Season 5 - Week 6
One of the striking things about Jesus was his authority. He taught with authority, cast out unclean spirits, with authority, healed with authority and even commanded the winds and waves, with authority.
Questions of authority are difficult to separate from issues of power, for authority often rests on power. For many Christians, possessing power is perceived as problematic. Yet, at its most basic, power is ‘the capacity to influence.’ We have power when we have the capacity to influence others’ beliefs, attitudes, or actions. Ministers, doctors, coaches and teachers are all examples of people who have capacity to influence.
Positional power derives from a particular office, rank or status within an organisational or cultural context. Churchwardens, Archdeacons, Head teachers, managers, and chairs of committees have positional power. In contrast, personal power derives from the ways in which leaders are perceived by followers as being knowledgeable, good examples, or competent. Martin Luther King, Mother Teresa and Nelson Mandela are examples of individuals who exercised personal power far beyond their position.
Given that Jesus held little positional power his authority was rooted in his person and identity. Power, and therefore authority, modelled on Christ, is necessarily cross shaped. Jesus, though in the form of God, did not consider equality with God as something to be grasped, but emptied himself to become human and humbled himself in obedience to death, even death on a cross. Therefore, God highly exalted him (Philippians 2.6–9).
It’s notable that it is only after his crucifixion and resurrection that Jesus declares: ‘All authority in heaven and on earth has been to me’ (Matthew 28.18). The one who has humbled himself, even to death on the cross has been exalted and given all authority in earth and heaven.
The one who has humbled himself, even to death on the cross has been exalted and given all authority in earth and heaven.
That authority, given to Jesus, has been given by Jesus to those whom he sends to make disciples. Matt 28.19 makes this clear with the use of the word ‘therefore’ explicitly linking the sending by Jesus with the authority of Jesus. Clearly those sent in this passage are ‘the eleven’ referred to in Matt 28.16. However, the church also sees itself as the subject of this passage. Their commissioning is our commissioning. We are sent just as they are sent.
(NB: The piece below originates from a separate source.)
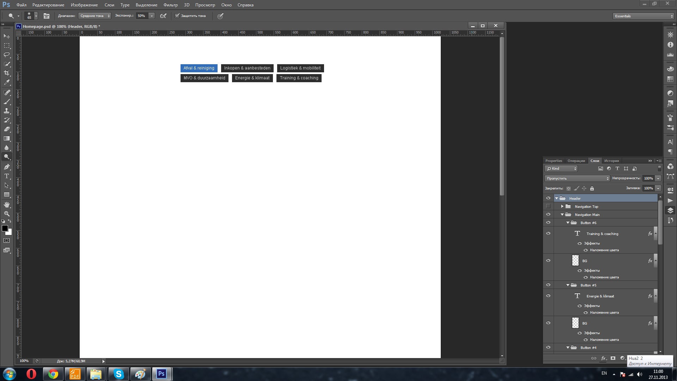Select the Pen tool

pyautogui.click(x=7, y=167)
Jesus’s directive to make disciples is not limited to the first generation of Jesus’ followers but is thrown open to every generation.
Making disciples is far more than sharing the gospel or evangelism; it is the hard work of sharing ourselves and something of what we have experienced in Christ. Authentic discipleship is modelled on our experience of Jesus, hence, the instruction to make disciples, teaching them to obey everything I have commanded you. Discipleship requires a critical triangulation between Jesus, those sent and those discipled. Paul describes that triangulation in subtly different language in 1 Corinthians 11.1: Be imitators of me as I imitate Christ.
However, that authority to make disciples has limited scope, we are to teach and to model only what Jesus commands. If the people we disciple don’t look like Jesus then we’re doing it wrong! Yet despite its limited scope the authority given by Jesus is of unlimited duration: I am with you always, even to the end of the age.
I am with you always, even to the end of the age.
Then the eleven disciples went to Galilee, to the mountain where Jesus had told them to go. When they saw him, they worshipped him; but some doubted. Then Jesus came to them and said, ‘All authority in heaven and on earth has been given to me. Therefore go and make disciples of all nations, baptising them in the name of the Father and of the Son and of the Holy Spirit, and teaching them to obey everything I have commanded you. And surely I am with you always, to the very end of the age.’
Over the past 6 weeks we've looked at Jesus' authority to give eternal life, to forgive, to teach, to make children of God and to judge. Calvin's article lists a few more areas in which he had authority too.
Which stand out the most for you? Which best represent your experience of Jesus?
Are there any which present a Jesus you don't yet know?
Authentic discipleship is modelled on our experience of Jesus, hence, the instruction to make disciples, teaching them to obey everything I have commanded you.
As we come to the end of 2017, will you take this challenge for your youth work in the next year? Commit to take some time over the next couple of weeks to reflect on your personal experience of Jesus and how you can invest in this so that your life becomes a model for the young people you're sharing life with.
Jesus ends his commission with the words " I am with you always, even to the end of the age" (Matthew 28:19)
Pray through your youth work in this context today. Where do you need to see Jesus? Where do you need to know that he is with you always?